Rizal menatap sahabatnya dengan prihatin.
Rizal watched his friend with concern.
Ayu tak menyerah.
Ayu didn't give up.
Ia menghampiri Dewi, membeli risoles untuk sekadar memulai percakapan.
She approached Dewi, buying a risoles just to start a conversation.
"Kue-kue ini enak, Bu.
"These cakes are delicious, Ma'am.
Apa bisa saya foto ibu dan jualannya?
Can I take a picture of you and your goods?"
" tanya Ayu dengan ramah.
asked Ayu politely.
Dewi terlihat ragu.
Dewi looked hesitant.
"Untuk apa fotonya, Mbak?
"What are the photos for, Miss?"
"Ayu menjelaskan dengan hati-hati.
Ayu explained carefully.
"Saya ingin membuat portofolio tentang kehidupan di pasar.
"I want to create a portfolio about life at the market.
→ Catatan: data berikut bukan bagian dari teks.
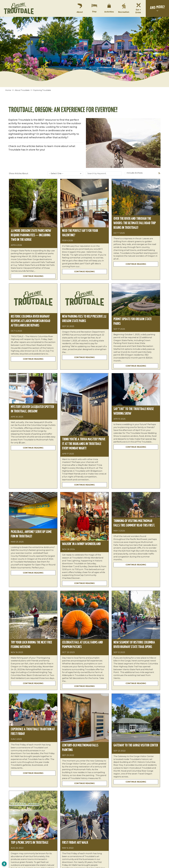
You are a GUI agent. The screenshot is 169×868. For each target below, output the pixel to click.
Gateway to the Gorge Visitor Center (136, 745)
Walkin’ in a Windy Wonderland (81, 544)
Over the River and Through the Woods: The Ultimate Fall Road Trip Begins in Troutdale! (135, 223)
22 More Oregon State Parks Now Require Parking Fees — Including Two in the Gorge (31, 235)
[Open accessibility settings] (4, 864)
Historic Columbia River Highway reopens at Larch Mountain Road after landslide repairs (30, 321)
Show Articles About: (19, 174)
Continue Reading (33, 276)
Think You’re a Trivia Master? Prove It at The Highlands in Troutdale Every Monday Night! (83, 444)
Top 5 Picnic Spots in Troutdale (30, 842)
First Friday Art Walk (75, 842)
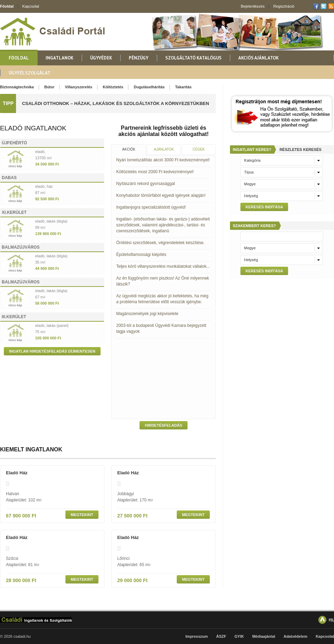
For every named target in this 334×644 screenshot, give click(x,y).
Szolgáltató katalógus (193, 58)
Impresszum (197, 636)
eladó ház (17, 473)
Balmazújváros (21, 247)
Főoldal (7, 6)
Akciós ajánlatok (259, 58)
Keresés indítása (264, 207)
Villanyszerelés (79, 87)
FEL (331, 620)
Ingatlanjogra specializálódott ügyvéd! (151, 207)
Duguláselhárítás (149, 87)
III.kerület (14, 317)
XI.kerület (14, 212)
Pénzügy (138, 58)
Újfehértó (14, 143)
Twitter (324, 6)
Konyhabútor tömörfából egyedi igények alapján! (161, 195)
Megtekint (82, 515)
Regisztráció (284, 6)
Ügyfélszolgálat (30, 73)
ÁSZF (221, 636)
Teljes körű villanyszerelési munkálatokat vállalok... (163, 266)
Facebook (316, 6)
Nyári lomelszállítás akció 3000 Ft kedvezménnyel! (163, 160)
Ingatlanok (59, 58)
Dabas (9, 178)
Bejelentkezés (253, 6)
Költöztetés (113, 87)
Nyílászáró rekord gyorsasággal (145, 184)
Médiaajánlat (264, 636)
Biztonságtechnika (17, 87)
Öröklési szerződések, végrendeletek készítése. (160, 243)
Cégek (198, 149)
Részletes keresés (300, 150)
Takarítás (183, 87)
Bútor (49, 87)
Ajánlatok (164, 149)
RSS (331, 6)
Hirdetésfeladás (164, 425)
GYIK (239, 636)
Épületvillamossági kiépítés (141, 255)
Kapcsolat (31, 6)
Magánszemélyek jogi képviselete (147, 314)
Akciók (129, 149)
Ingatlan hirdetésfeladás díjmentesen (52, 351)
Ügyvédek (101, 58)
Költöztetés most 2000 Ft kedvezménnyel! (155, 172)
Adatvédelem (295, 636)
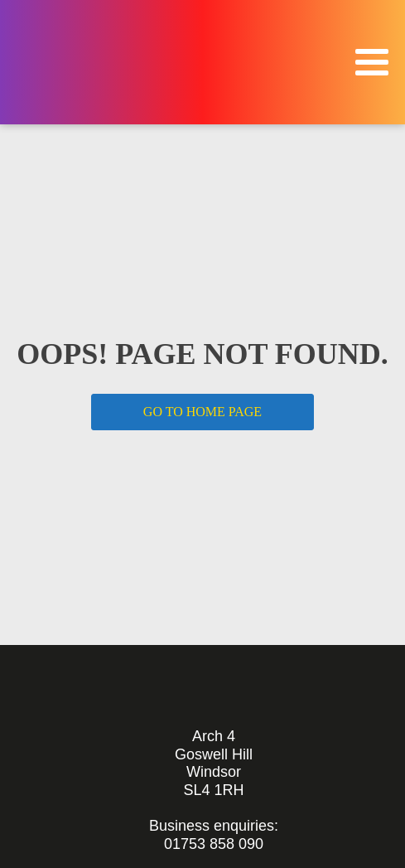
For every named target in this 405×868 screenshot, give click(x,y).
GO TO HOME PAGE (202, 411)
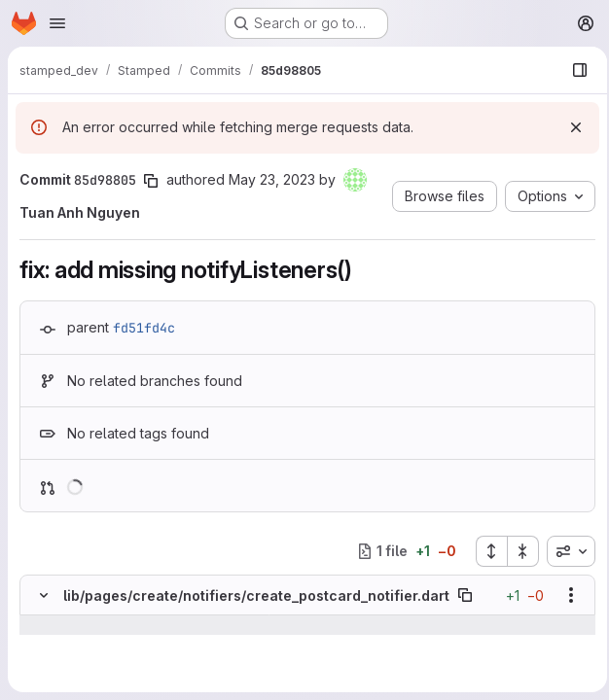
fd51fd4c (144, 328)
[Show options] (565, 595)
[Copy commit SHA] (151, 181)
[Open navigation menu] (57, 23)
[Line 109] (41, 645)
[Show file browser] (574, 70)
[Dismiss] (570, 127)
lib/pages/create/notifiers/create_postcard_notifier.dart (256, 595)
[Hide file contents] (44, 595)
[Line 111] (41, 683)
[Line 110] (41, 664)
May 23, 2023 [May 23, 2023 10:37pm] (271, 179)
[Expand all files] (485, 551)
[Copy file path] (465, 595)
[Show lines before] (44, 625)
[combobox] (565, 551)
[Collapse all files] (518, 551)
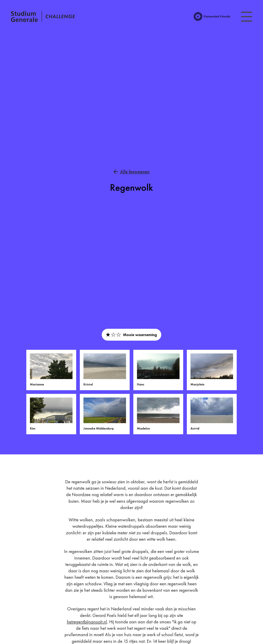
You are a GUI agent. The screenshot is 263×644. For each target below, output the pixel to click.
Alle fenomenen (135, 172)
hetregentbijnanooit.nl (87, 622)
Saya ingin menceritakan kisah ibu dan perjuangannya.
I want to tell your story and your struggles.
Bolehkah?
May I?"
"Setelah berbincang sejenak, Dewi luluh.
After chatting for a moment, Dewi relented.
Ia mengangguk dan mulai menceritakan kisah hidupnya.
She nodded and began to share her life story.
Tentang bagaimana ia setiap hari berjibaku untuk mencari nafkah bagi keluarganya.
About how she struggled daily to make a living for her family.
Ayu menangkap momen saat Dewi tersenyum bangga, tangannya memegang risoles sebagai simbol perjuangannya.
Ayu captured the moment when Dewi smiled proudly, her hand holding a risoles as a symbol of her struggle.
Dengan sedikit perbaikan pada kamera, Ayu berhasil mengambil potret yang emosional.
With a little adjustment to the camera, Ayu managed to take an emotional portrait.
Beberapa minggu kemudian, Ayu memperlihatkan serangkaian foto itu kepada Rizal.
A few weeks later, Ayu showed the series of photos to Rizal.
"Kamu harus lihat ini," katanya dengan mata berbinar.
"You have to see this," she said with sparkling eyes.
Rizal kagum melihat hasilnya.
Rizal was amazed to see the results.
Setiap foto bercerita, terutama gambar Dewi yang menggambarkan kekuatan di balik senyuman.
Each photo told a story, especially Dewi's picture that depicted strength behind the smile.
Portfolio Ayu mendapat banyak pujian dan membuka peluang baru baginya.
Ayu's portfolio received much praise and opened new opportunities for her.
Ia merasa lebih percaya diri dan semakin memahami kehidupan orang-orang di balik lensa.
She felt more confident and increasingly understood the lives of the people behind the lens.
Akhirnya, Ayu menyadari bahwa memotret adalah tentang lebih dari sekadar teknik.
In the end, Ayu realized that photography was about more than just technique.
Itu tentang memahami dan merasakan kisah hidup orang lain.
It was about understanding and feeling the life stories of others.
Ia tersenyum, siap mengejar impian menjadi jurnalis foto sesungguhnya.
She smiled, ready to pursue her dream of becoming a true photojournalist.